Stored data
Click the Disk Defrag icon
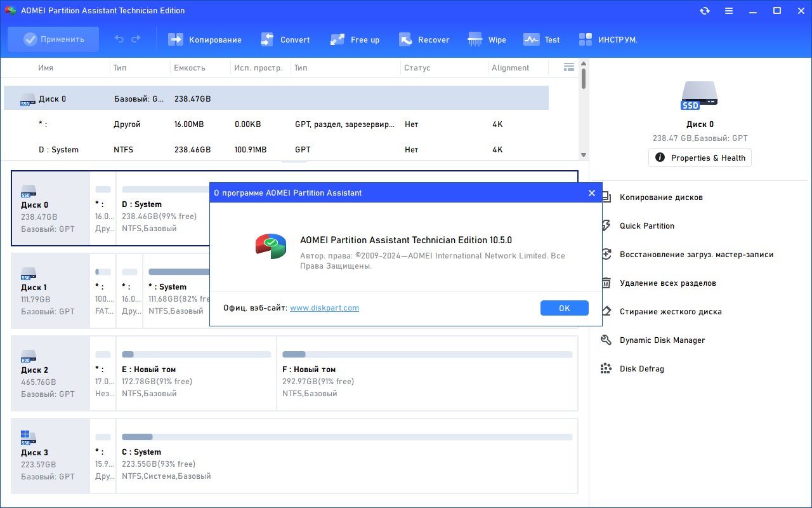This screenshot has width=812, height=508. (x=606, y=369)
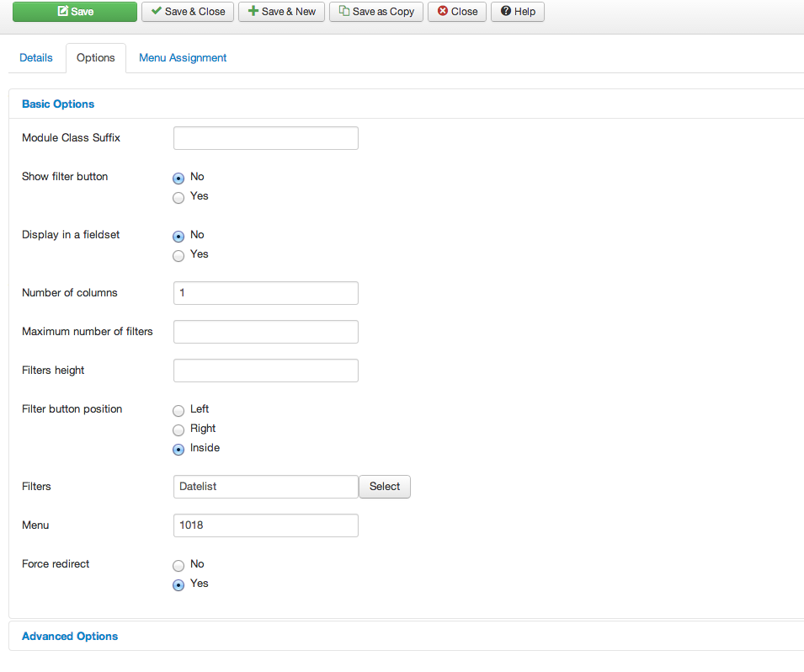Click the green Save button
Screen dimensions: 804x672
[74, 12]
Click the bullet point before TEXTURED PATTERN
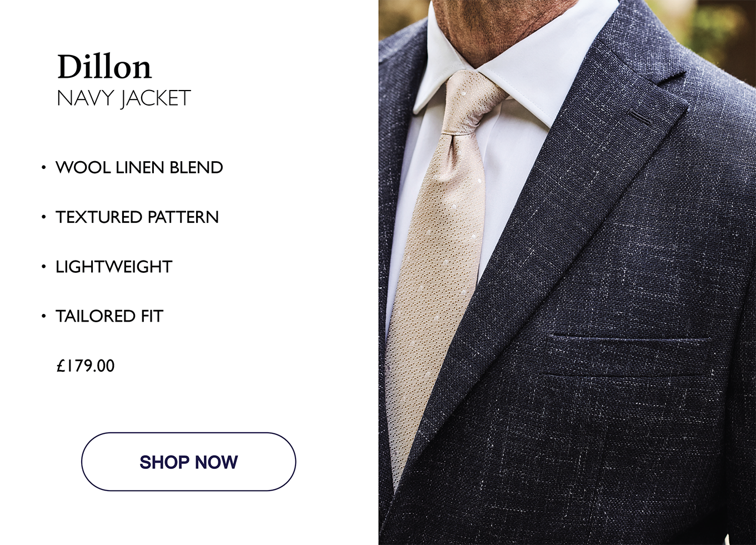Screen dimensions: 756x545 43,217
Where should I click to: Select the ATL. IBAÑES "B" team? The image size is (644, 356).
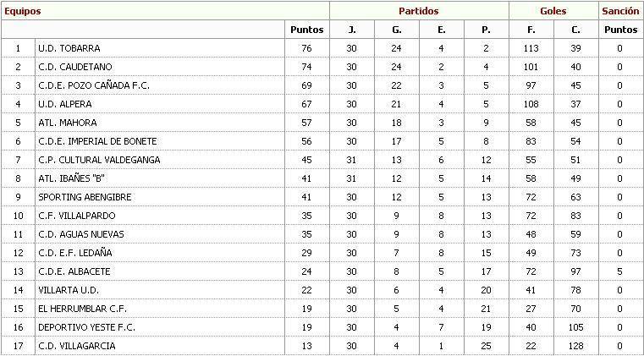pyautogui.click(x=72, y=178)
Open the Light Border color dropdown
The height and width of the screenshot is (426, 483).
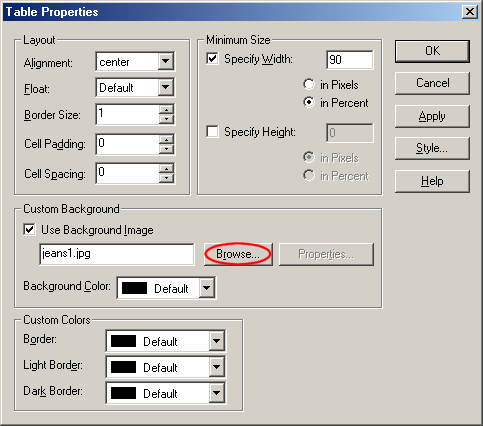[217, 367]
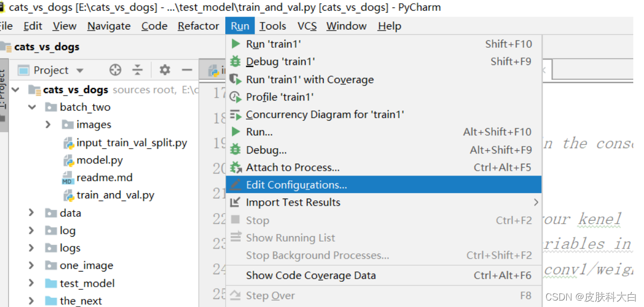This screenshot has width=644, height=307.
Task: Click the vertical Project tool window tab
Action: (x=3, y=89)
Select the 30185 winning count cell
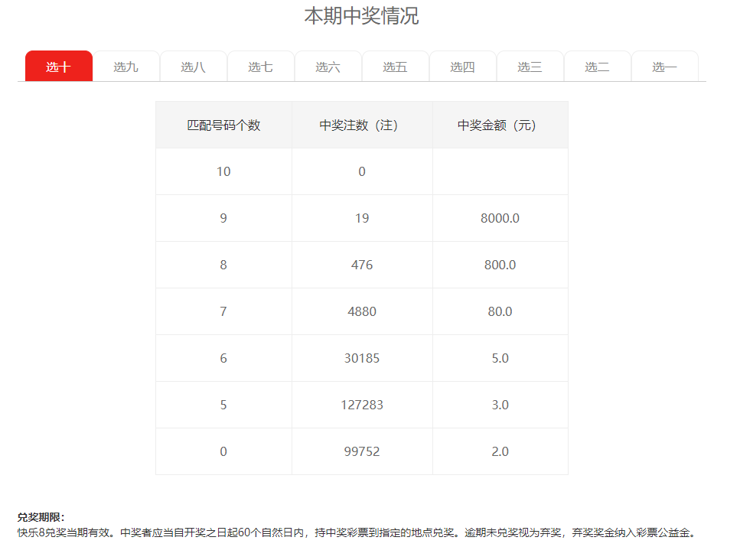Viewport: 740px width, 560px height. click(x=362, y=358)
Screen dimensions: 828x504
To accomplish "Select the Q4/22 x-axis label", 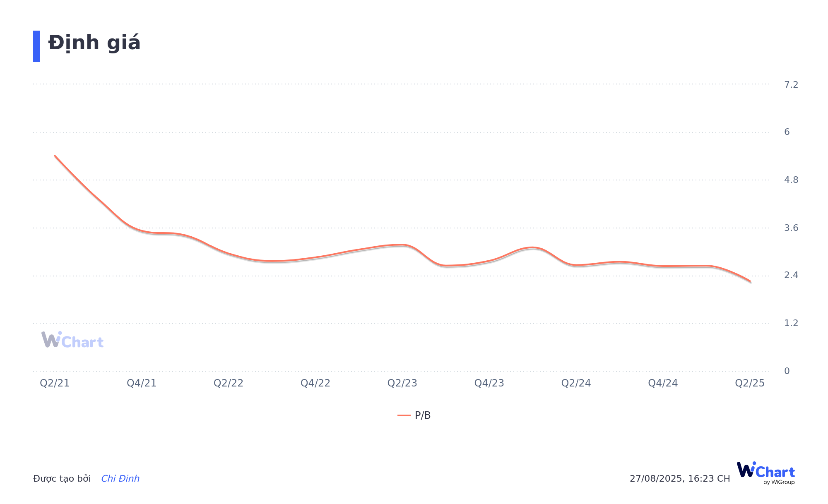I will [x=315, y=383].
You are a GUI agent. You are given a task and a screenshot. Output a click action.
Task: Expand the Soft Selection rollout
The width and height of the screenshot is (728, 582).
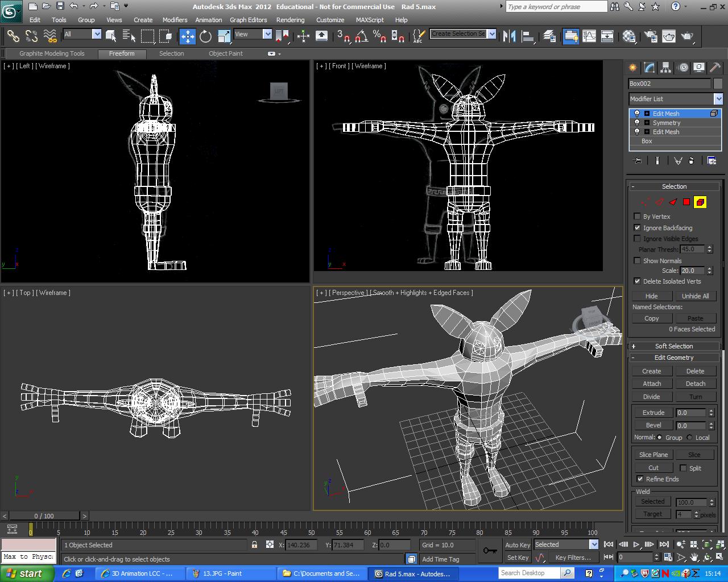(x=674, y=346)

--

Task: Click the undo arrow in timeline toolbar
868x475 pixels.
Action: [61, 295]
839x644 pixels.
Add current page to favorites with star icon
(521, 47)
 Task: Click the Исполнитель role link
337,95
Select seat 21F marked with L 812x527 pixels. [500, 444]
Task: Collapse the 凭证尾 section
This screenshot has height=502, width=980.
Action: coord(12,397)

• Exercise brief
Find "Task: Click the undo" in the entries above and copy that whole line exactly, then each line after it through the line that contains "Select seat 21F".

• Exercise solution
Task: Click the undo arrow in timeline toolbar
868x475 pixels.
Action: [61, 295]
839x644 pixels.
Add current page to favorites with star icon
(521, 47)
 Task: Click the Исполнитель role link
337,95
Select seat 21F marked with L 812x527 pixels. [500, 444]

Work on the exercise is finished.